Here is the whole agent in one piece. Each part is explained below.
import {
  propagateAttributes,
  startActiveObservation,
} from "@langfuse/tracing";
import { lemmaProcessor } from "./instrumentation";

export async function handleSupportRequest(req: {
  message: string;
  conversationId: string;
  userId: string;
}): Promise<string> {
  // (1) One agent execution = one trace. Open the root span.
  return startActiveObservation("support-agent", async (root) => {
    root.update({ input: req.message });

    // (2) Trace-level context: agent name, thread, user.
    return propagateAttributes(
      {
        traceName: "support-agent",
        sessionId: req.conversationId,
        userId: req.userId,
        metadata: { "gen_ai.agent.name": "support-agent" },
      },
      async () => {
        try {
          // (3) A span groups a multi-step sub-task (retrieval).
          const docs = await startActiveObservation(
            "retrieve-context",
            async (span) => {
              span.update({ input: { query: req.message } });

              // (4) A tool call nested inside the span.
              const found = await startActiveObservation(
                "search_docs",
                async (tool) => {
                  const result = await searchDocs(req.message);
                  tool.update({ input: { query: req.message }, output: result });
                  return result;
                },
                { asType: "tool" },
              );

              span.update({ output: { count: found.length } });
              return found;
            },
          );

          // (5) Another tool call, directly under the root.
          const order = await startActiveObservation(
            "lookup_order",
            async (tool) => {
              const result = await lookupOrder(req.userId);
              tool.update({ input: { userId: req.userId }, output: result });
              return result;
            },
            { asType: "tool" },
          );

          // (6) A generation: the LLM call, with model + token usage.
          const answer = await startActiveObservation(
            "answer",
            async (gen) => {
              const messages = buildPrompt(req.message, docs, order);
              const r = await callModel(messages);
              gen.update({
                input: messages,
                output: r.text,
                model: "gpt-4o",
                usageDetails: { input: r.usage.inputTokens, output: r.usage.outputTokens },
              });
              return r.text;
            },
            { asType: "generation" },
          );

          // (7) Record the final output on the root.
          root.update({ output: answer });
          return answer;
        } catch (error) {
          // (8) Mark failures on the root so they surface in Lemma.
          root.update({
            level: "ERROR",
            statusMessage: error instanceof Error ? error.message : String(error),
          });
          throw error;
        } finally {
          // (9) Flush in short-lived / serverless runtimes.
          await lemmaProcessor.forceFlush();
        }
      },
    );
  });
}

How each part maps to the contract

  1. Root span — one execution, one trace.
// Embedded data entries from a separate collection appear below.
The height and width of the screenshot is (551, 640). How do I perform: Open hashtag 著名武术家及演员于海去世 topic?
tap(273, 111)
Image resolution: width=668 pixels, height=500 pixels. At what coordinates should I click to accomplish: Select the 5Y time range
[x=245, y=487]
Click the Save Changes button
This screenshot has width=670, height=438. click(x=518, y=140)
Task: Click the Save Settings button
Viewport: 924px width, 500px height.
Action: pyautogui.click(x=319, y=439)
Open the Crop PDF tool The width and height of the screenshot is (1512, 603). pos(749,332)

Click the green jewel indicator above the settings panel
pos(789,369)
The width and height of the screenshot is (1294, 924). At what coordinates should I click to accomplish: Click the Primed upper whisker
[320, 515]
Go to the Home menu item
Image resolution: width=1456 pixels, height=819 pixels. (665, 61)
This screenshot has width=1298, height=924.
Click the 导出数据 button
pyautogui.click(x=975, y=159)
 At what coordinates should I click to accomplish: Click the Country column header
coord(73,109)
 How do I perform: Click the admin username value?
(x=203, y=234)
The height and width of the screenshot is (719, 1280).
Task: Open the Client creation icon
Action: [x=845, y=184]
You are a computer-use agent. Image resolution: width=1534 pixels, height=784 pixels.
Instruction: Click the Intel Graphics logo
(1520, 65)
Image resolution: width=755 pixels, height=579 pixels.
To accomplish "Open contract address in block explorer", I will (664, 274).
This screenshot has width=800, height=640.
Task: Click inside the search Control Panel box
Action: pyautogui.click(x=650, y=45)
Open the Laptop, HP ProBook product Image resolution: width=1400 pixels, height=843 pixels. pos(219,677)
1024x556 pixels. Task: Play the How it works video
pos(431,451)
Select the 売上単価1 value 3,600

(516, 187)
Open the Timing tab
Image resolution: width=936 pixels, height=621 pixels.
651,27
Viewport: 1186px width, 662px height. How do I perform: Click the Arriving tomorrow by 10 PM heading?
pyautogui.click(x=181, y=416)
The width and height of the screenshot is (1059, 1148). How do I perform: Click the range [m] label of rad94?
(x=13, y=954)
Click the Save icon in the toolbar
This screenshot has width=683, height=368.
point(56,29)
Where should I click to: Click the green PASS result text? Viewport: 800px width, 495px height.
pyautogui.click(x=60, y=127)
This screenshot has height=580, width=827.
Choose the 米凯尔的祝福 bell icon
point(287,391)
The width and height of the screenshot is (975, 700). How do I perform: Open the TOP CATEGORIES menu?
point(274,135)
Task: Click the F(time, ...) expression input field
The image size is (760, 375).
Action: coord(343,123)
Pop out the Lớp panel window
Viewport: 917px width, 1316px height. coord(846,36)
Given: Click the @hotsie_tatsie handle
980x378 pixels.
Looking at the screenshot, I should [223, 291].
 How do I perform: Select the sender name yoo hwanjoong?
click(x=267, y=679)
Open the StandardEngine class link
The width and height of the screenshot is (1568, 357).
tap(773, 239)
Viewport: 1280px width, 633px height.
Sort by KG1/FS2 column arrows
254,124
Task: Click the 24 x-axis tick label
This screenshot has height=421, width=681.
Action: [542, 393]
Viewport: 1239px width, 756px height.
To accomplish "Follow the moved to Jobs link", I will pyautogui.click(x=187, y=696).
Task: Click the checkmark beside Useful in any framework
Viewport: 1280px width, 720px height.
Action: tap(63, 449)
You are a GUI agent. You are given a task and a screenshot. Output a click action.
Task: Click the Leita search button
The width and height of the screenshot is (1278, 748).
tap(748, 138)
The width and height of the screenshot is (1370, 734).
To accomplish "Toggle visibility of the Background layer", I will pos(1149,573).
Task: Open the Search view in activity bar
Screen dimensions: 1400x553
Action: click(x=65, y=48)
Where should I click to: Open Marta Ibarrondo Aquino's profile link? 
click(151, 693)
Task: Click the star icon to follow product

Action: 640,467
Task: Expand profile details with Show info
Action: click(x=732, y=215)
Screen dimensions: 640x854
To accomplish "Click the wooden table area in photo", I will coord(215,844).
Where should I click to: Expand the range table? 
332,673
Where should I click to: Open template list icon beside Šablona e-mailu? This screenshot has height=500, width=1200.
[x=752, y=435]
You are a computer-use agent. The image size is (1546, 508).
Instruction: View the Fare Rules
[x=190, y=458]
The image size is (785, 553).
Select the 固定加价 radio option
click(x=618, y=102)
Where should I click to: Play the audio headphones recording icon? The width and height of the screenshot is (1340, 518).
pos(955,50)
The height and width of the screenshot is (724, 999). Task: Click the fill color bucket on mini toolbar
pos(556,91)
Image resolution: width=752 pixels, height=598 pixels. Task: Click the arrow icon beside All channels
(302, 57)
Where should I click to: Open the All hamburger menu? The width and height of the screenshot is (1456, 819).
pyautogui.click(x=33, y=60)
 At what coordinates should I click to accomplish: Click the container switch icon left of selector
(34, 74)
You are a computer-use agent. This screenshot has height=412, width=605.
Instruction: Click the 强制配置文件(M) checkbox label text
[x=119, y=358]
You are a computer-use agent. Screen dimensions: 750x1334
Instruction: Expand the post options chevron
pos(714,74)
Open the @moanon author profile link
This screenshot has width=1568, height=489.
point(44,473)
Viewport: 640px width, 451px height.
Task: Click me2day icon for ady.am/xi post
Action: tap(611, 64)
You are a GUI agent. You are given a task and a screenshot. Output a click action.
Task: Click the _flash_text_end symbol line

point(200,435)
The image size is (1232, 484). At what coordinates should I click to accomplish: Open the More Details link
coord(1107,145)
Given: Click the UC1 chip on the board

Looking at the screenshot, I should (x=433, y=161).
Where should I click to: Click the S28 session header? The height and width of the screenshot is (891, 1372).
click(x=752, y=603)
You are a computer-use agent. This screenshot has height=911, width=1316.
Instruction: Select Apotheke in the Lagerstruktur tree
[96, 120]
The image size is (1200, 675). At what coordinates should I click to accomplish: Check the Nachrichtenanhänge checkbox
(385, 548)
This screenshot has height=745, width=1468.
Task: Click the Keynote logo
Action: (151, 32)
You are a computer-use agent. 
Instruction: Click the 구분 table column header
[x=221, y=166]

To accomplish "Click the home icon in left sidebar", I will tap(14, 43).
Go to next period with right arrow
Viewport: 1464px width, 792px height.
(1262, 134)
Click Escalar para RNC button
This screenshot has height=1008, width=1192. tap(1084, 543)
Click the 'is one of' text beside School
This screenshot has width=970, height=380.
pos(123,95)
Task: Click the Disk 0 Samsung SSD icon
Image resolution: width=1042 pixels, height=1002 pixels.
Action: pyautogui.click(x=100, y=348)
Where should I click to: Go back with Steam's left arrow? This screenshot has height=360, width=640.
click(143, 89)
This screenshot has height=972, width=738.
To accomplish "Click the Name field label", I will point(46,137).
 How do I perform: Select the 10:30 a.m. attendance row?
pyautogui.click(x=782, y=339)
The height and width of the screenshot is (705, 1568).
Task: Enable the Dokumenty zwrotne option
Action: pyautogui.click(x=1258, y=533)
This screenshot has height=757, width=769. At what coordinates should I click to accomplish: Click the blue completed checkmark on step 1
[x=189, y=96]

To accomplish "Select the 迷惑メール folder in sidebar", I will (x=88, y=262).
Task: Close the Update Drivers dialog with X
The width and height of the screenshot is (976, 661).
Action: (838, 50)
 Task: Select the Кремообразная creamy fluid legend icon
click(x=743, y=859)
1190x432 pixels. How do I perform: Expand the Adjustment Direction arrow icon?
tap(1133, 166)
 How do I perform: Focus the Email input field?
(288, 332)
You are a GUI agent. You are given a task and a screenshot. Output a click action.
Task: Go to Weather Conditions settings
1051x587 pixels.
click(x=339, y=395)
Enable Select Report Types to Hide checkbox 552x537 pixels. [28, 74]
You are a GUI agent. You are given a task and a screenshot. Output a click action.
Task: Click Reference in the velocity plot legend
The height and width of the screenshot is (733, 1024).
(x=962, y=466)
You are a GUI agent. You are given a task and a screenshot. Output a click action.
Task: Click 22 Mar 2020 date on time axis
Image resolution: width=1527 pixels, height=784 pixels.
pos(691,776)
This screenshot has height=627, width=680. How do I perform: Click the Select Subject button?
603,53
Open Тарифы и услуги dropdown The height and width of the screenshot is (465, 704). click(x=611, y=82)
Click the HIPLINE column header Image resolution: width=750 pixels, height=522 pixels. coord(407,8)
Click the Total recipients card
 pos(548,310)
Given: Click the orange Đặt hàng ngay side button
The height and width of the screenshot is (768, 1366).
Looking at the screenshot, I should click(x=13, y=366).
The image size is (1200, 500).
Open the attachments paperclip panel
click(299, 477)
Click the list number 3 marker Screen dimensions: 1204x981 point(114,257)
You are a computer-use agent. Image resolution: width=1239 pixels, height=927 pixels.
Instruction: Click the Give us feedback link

Everything nests inside this callback. → Traces
  2. Trace context — agent name, thread (sessionId), and user, set once for the whole trace. → Threads & context
  3. Span — groups a sub-task so its work nests beneath it. → Spans
  4. Tool call (nested) — a tool invoked as part of retrieval; input is the args, output is the result. → Tool calls
  5. Tool call (top-level) — a tool directly under the root.
  6. Generation — the LLM call, carrying model and usageDetails so Lemma can compute cost and tokens. → Generations
  7. Output — the final answer recorded on the root.
  8. Errorslevel: "ERROR" on the failing span so failures are visible.
  9. Flush — force a flush before a short-lived process exits. → Setup

4. Instrumenting an agent loop

Most agents loop: the model calls tools, you feed results back, repeat. The rule is unchanged — the whole loop is one trace. Open the root once, then create a generation per model turn and a tool call per tool invocation, all inside the root callback.
await startActiveObservation("support-agent", async (root) => {
  root.update({ input: req.message });
  const messages = [{ role: "user", content: req.message }];

  while (true) {
    const turn = await startActiveObservation(
      "model-turn",
      async (gen) => {
        const r = await callModel(messages);
        gen.update({ input: messages, output: r, model: "gpt-4o", usageDetails: r.usage });
        return r;
      },
      { asType: "generation" },
    );

    if (!turn.toolCalls?.length) {
      root.update({ output: turn.text });
      return turn.text;
    }

    for (const call of turn.toolCalls) {
      const result = await startActiveObservation(
        call.name,
        async (tool) => {
          const out = await runTool(call.name, call.args);
          tool.update({ input: call.args, output: out });
          return out;
        },
        { asType: "tool" },
      );
      messages.push({ role: "tool", name: call.name, content: JSON.stringify(result) });
    }
  }
});
Already using a framework like the Vercel AI SDK, OpenAI Agents, or LangGraph? It can emit these spans for you — see Frameworks. You still wrap the run in one root span so every turn nests into a single trace.

5. Verify in Lemma

Open the Lemma dashboardTraces. Confirm:
  • One trace per run — the whole execution is one trace, not separate traces per call.
  • Root has input and output — the user message and the final answer.
  • Generations are nested — each LLM call shows model and token usage.
  • Tools are nested — each tool call shows arguments and result.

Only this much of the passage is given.